━━━ Page extract ━━━
The tabletop game features a board with three concentric rings of squares and a final center square. The board offers instructions for what to do when landing on each square, which might include drawing adventure cards, finding items, and fighting battles. Many of these encounters require tests of strength or craft (combined with dice rolls), and each of the 10 character types has different levels of each. Characters gain additional points in those attributes, as well as money and equipment, from successful encounters. A player has to find the titular Talisman to enter the Valley of Fire at the center of the board and claim the Crown of Command. My favorite part of the game is that finding the crown does not automatically equal a win. Instead, the player with the crown has to use it round after round, stripping lives from his opponents, until they're all dead. It's possible for them to reach him in time, kill him, and claim the crown for themselves.
    
You technically select the space above the character you want and type your name there. It's a bit weird.
     
The computer game plays basically the same way. As the game begins, you specify a number of players up to 4. You then indicate which characters will be used: elf, priest, assassin, warrior, thief, sorceress, wizard, ghoul, druid, and troll. For each, you type in a name and indicate whether the computer will be controlling the character. During the game, you take turns moving around and resolving encounters. An hourglass times the turn, but I think certain encounters end it automatically no matter how much time you have left.
            
My first turn begins with 4 strength, 4 craft, 4 lives, and 4 gold pieces.
          
You move from square to square by moving the character icon off the edge of the screen. There's no game board or map, but the screens used a fixed layout and I'm sure you could memorize it before long. I tried to map it, but the problem is that when you exit the screen, if there's only one way to go (north, south, east, or west), the game just automatically takes you in that direction without telling you which direction it is.
━━━ Dataset section ━━━
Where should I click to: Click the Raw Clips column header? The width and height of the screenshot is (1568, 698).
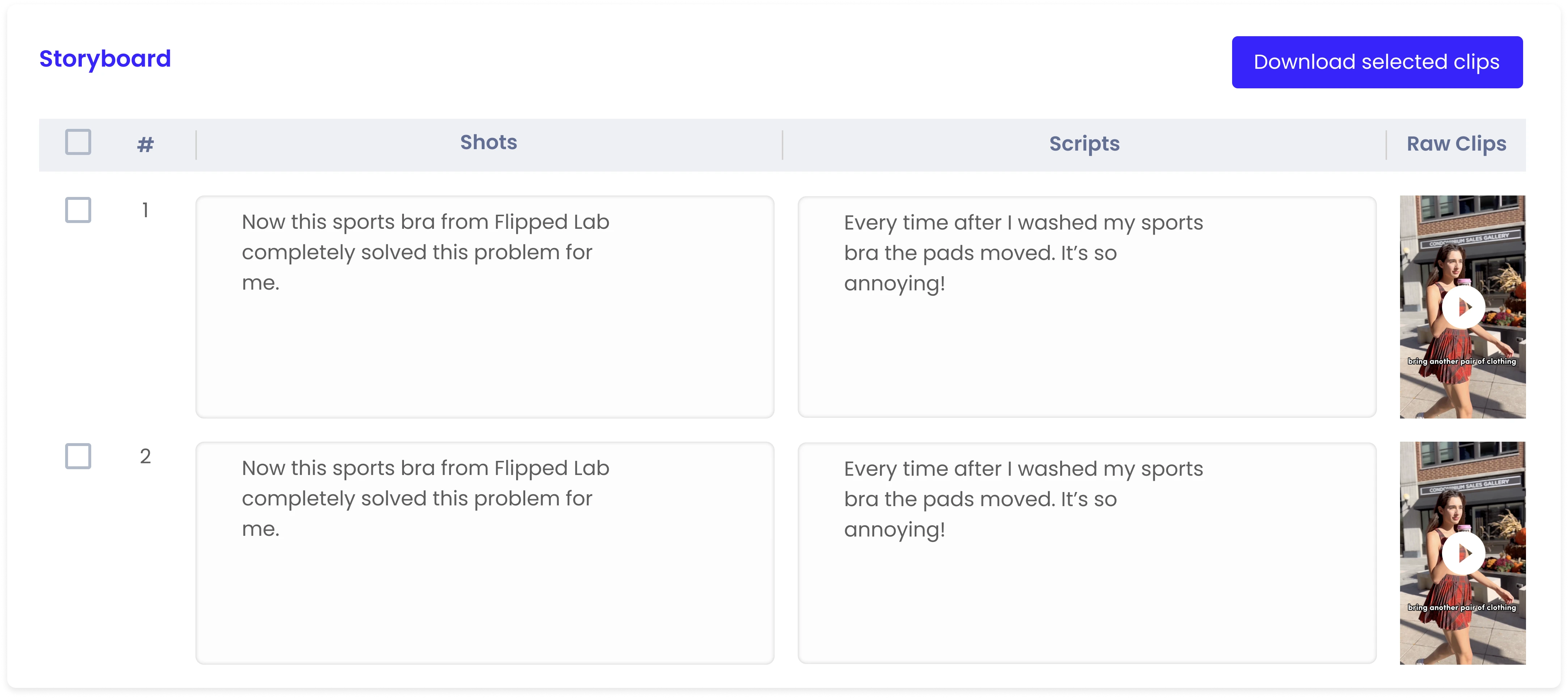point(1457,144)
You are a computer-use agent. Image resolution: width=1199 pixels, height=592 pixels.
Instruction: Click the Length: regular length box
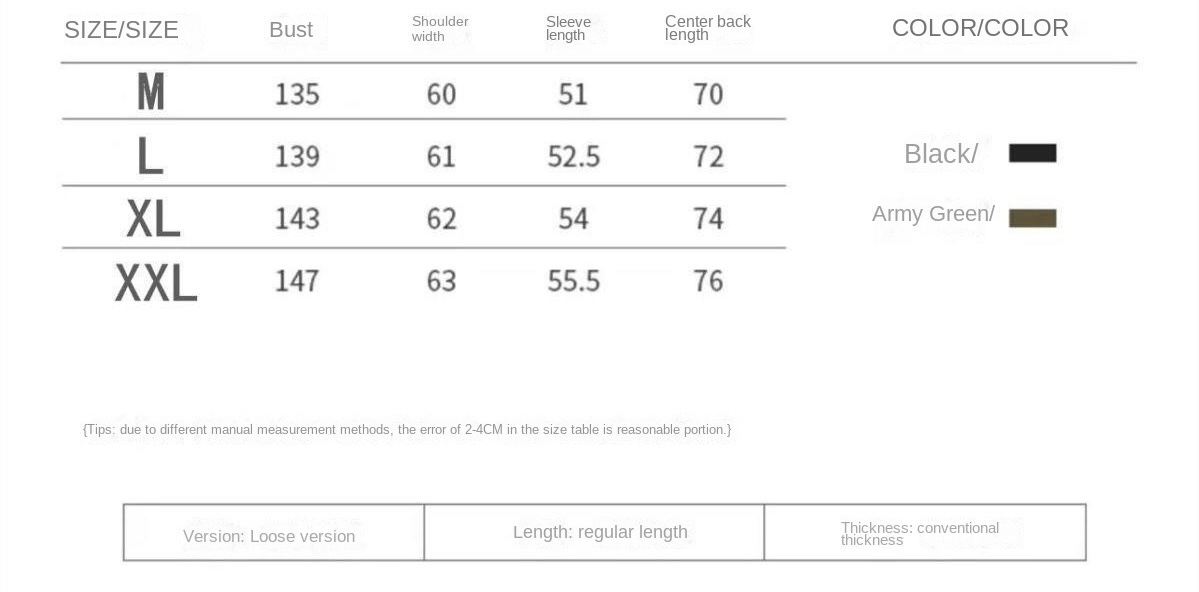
━━━
> Exercise:
According to the Talisman write-up, what must a player find in order to enter the Valley of Fire? Draw only on the Talisman write-up, not on the data.

> Solution for this task:
The Talisman.